• **INSTRUCTIONS TO FOLLOW**: From the listing, collect all lines containing the word "icon".

• **AVAILABLE DATA**:
____________
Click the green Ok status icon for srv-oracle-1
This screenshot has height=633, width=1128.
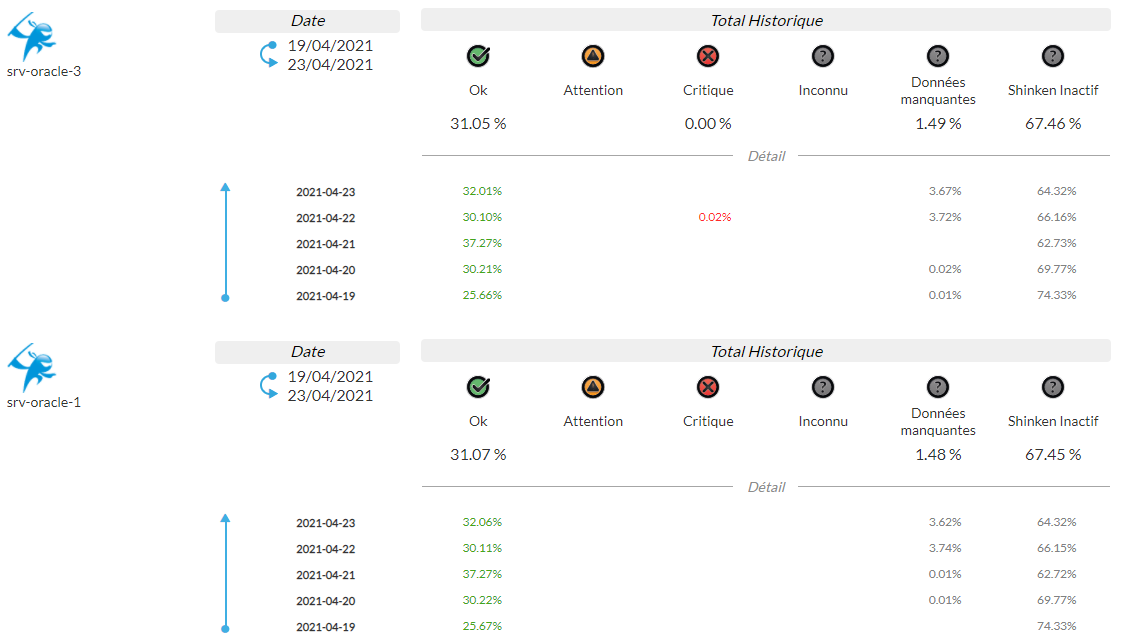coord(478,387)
____________
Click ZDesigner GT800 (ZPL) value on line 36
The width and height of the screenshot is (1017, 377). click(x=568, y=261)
____________
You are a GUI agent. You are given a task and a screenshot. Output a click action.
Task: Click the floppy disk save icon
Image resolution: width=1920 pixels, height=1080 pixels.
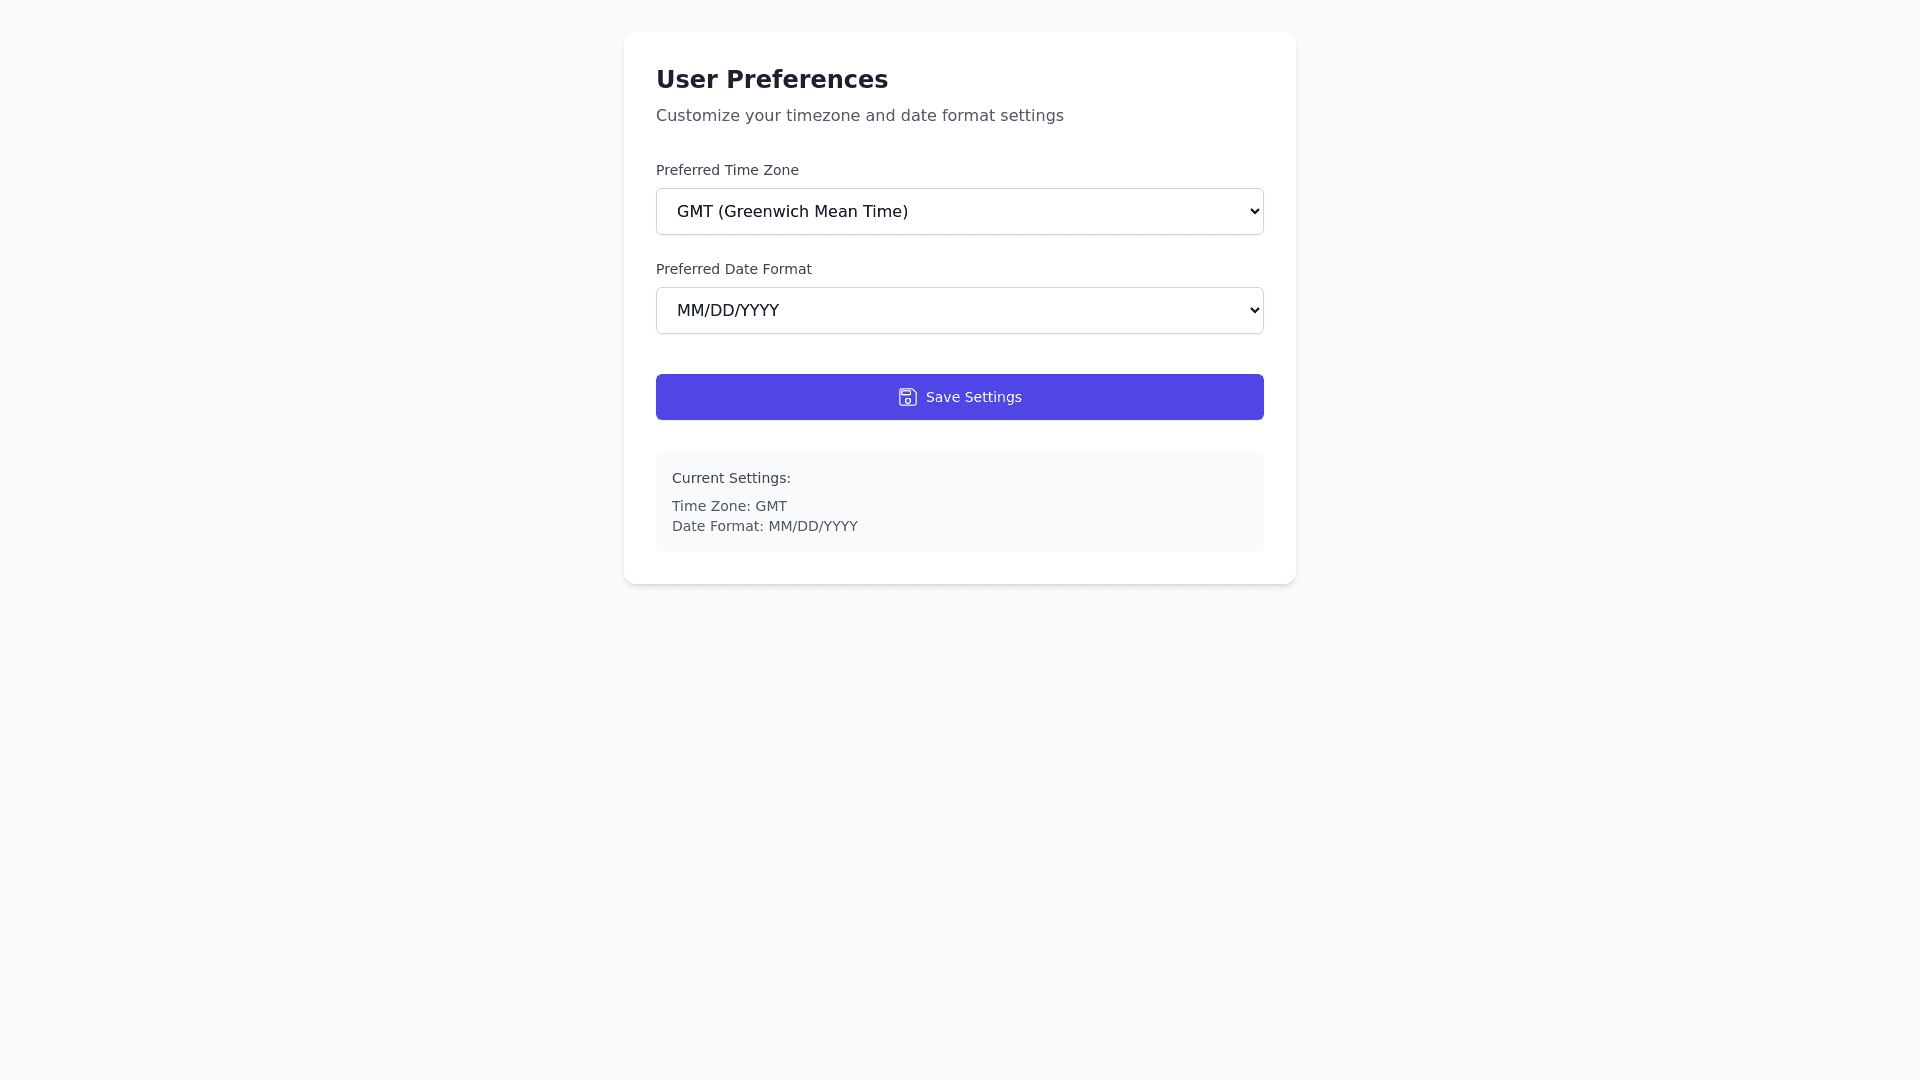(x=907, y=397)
____________
• **WRITTEN ANSWER**:
Click the green Ok status icon for srv-oracle-1
Task: Click the floppy disk save icon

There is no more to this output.